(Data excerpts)
"""

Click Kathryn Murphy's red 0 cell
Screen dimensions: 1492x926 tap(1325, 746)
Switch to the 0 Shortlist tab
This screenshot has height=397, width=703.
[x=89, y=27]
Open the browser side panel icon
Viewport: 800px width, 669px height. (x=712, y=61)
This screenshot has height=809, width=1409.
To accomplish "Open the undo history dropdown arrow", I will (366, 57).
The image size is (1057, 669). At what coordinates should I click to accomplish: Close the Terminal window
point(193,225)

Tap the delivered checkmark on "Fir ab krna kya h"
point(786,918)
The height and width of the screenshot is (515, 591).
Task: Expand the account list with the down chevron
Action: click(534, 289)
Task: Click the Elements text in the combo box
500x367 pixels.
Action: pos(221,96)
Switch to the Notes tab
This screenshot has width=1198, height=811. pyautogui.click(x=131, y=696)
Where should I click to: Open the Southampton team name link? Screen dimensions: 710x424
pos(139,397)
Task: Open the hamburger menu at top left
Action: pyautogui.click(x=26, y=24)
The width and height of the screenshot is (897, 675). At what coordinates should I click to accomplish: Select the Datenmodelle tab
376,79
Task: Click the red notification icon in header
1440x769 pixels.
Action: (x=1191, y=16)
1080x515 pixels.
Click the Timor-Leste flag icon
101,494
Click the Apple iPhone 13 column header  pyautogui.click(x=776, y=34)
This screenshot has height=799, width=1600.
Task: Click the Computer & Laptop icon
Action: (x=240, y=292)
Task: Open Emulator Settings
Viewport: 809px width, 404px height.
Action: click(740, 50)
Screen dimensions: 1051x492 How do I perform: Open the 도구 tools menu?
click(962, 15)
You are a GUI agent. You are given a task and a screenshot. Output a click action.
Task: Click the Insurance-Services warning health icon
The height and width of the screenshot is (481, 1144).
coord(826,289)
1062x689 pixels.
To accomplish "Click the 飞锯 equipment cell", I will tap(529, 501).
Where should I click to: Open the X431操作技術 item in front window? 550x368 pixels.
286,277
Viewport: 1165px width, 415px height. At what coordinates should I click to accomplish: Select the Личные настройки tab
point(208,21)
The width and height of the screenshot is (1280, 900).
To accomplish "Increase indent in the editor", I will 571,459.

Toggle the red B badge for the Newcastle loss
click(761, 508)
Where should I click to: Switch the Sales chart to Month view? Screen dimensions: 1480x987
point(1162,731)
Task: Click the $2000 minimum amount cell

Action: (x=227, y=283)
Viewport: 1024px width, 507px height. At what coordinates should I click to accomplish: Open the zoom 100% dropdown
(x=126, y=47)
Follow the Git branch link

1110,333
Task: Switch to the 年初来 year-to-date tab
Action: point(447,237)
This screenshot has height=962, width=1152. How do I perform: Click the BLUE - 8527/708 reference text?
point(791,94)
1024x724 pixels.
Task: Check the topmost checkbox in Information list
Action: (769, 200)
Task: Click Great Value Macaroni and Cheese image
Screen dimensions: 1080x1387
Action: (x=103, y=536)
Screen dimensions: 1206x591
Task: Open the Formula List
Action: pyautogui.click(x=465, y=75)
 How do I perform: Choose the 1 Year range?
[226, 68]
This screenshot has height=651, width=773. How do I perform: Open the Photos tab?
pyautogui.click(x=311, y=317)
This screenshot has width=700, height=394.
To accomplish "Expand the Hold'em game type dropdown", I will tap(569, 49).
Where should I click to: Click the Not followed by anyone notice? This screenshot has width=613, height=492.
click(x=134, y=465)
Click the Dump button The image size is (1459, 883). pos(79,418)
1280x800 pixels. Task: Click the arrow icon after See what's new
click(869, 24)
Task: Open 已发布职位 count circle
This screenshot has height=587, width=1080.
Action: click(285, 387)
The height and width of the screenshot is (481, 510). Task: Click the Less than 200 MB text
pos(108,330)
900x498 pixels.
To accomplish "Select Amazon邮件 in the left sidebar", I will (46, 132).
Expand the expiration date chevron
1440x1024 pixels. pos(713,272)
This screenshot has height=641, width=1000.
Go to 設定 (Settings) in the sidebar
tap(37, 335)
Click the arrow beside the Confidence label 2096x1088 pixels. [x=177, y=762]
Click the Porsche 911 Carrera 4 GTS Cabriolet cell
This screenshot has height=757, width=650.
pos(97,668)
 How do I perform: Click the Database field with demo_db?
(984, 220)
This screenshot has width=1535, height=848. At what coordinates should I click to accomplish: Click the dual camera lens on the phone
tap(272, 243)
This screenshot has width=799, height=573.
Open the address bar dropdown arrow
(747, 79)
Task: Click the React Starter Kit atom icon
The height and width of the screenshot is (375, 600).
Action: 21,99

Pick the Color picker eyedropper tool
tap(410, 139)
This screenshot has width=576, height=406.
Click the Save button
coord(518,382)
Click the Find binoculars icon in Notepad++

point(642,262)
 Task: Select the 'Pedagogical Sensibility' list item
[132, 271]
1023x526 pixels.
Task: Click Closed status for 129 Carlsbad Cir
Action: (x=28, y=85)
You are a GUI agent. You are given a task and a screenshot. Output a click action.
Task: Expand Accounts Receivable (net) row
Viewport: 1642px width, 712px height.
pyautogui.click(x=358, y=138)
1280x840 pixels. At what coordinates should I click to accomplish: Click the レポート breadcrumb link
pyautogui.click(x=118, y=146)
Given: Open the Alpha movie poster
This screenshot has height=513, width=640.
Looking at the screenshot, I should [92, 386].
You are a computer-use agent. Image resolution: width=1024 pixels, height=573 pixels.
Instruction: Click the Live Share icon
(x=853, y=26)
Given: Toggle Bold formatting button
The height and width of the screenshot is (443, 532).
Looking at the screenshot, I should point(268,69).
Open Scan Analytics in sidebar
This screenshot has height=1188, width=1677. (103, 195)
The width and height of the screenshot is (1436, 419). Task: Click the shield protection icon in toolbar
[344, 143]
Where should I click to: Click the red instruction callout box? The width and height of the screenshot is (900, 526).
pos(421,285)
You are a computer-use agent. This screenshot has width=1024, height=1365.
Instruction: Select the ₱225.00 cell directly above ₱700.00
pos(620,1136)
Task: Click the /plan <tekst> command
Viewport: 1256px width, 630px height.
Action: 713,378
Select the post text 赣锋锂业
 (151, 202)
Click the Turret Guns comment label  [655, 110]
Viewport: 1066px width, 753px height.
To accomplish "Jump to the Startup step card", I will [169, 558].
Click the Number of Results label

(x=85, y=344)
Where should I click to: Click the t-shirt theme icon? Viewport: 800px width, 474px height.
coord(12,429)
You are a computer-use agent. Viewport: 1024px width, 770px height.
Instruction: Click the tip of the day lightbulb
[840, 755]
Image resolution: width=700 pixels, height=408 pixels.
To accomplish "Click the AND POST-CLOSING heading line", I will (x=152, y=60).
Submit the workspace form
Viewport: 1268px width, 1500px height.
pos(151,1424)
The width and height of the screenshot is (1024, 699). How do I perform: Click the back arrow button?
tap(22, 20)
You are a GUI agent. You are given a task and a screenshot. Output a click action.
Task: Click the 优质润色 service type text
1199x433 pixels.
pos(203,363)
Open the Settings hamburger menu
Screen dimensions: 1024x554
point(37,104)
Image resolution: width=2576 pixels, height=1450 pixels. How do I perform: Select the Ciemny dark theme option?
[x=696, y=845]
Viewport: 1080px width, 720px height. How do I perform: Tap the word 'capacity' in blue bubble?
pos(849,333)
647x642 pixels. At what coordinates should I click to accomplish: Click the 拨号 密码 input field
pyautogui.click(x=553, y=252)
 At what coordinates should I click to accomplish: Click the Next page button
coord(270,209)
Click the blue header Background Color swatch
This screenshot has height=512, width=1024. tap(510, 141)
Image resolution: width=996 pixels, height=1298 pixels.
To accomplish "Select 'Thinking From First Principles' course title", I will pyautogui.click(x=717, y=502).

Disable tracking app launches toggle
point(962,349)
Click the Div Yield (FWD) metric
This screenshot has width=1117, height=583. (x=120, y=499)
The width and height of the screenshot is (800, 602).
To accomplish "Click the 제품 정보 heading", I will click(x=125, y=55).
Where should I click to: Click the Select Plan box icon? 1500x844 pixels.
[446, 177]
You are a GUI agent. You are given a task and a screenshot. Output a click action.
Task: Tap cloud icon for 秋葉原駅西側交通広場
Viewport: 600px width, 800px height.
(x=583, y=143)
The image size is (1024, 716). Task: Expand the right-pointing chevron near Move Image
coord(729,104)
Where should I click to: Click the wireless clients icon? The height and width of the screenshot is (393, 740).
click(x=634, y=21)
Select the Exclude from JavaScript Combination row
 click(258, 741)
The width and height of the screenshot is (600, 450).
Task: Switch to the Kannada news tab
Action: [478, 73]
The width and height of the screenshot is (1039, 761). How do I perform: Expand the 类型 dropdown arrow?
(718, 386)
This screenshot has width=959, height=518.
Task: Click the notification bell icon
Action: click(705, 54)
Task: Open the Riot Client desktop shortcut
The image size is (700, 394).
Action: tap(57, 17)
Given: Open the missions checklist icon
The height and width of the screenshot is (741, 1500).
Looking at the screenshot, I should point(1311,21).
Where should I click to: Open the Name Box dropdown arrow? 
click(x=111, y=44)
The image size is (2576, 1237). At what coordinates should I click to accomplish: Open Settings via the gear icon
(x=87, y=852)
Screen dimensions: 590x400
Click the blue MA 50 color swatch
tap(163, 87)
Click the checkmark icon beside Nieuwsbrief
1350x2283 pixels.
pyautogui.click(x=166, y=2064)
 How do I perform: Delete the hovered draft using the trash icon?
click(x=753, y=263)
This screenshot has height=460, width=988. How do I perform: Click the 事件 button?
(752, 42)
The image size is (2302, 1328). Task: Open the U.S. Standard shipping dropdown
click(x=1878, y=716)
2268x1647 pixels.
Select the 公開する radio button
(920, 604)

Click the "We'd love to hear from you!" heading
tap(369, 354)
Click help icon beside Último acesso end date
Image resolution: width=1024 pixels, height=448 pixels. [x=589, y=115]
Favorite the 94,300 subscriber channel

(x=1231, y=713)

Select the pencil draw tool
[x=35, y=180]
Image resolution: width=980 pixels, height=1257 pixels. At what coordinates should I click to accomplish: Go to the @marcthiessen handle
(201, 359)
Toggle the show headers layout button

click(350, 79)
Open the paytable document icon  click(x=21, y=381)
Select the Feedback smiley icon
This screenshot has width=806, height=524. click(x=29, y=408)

"""

WHAT YOU NEED TO DO: Lines from the one that contains "Favorite the 94,300 subscriber channel" through the final line of the entries must be duplicated exactly, and no other lines.

TASK ANSWER:
Favorite the 94,300 subscriber channel

(x=1231, y=713)

Select the pencil draw tool
[x=35, y=180]
Image resolution: width=980 pixels, height=1257 pixels. At what coordinates should I click to accomplish: Go to the @marcthiessen handle
(201, 359)
Toggle the show headers layout button

click(350, 79)
Open the paytable document icon  click(x=21, y=381)
Select the Feedback smiley icon
This screenshot has width=806, height=524. click(x=29, y=408)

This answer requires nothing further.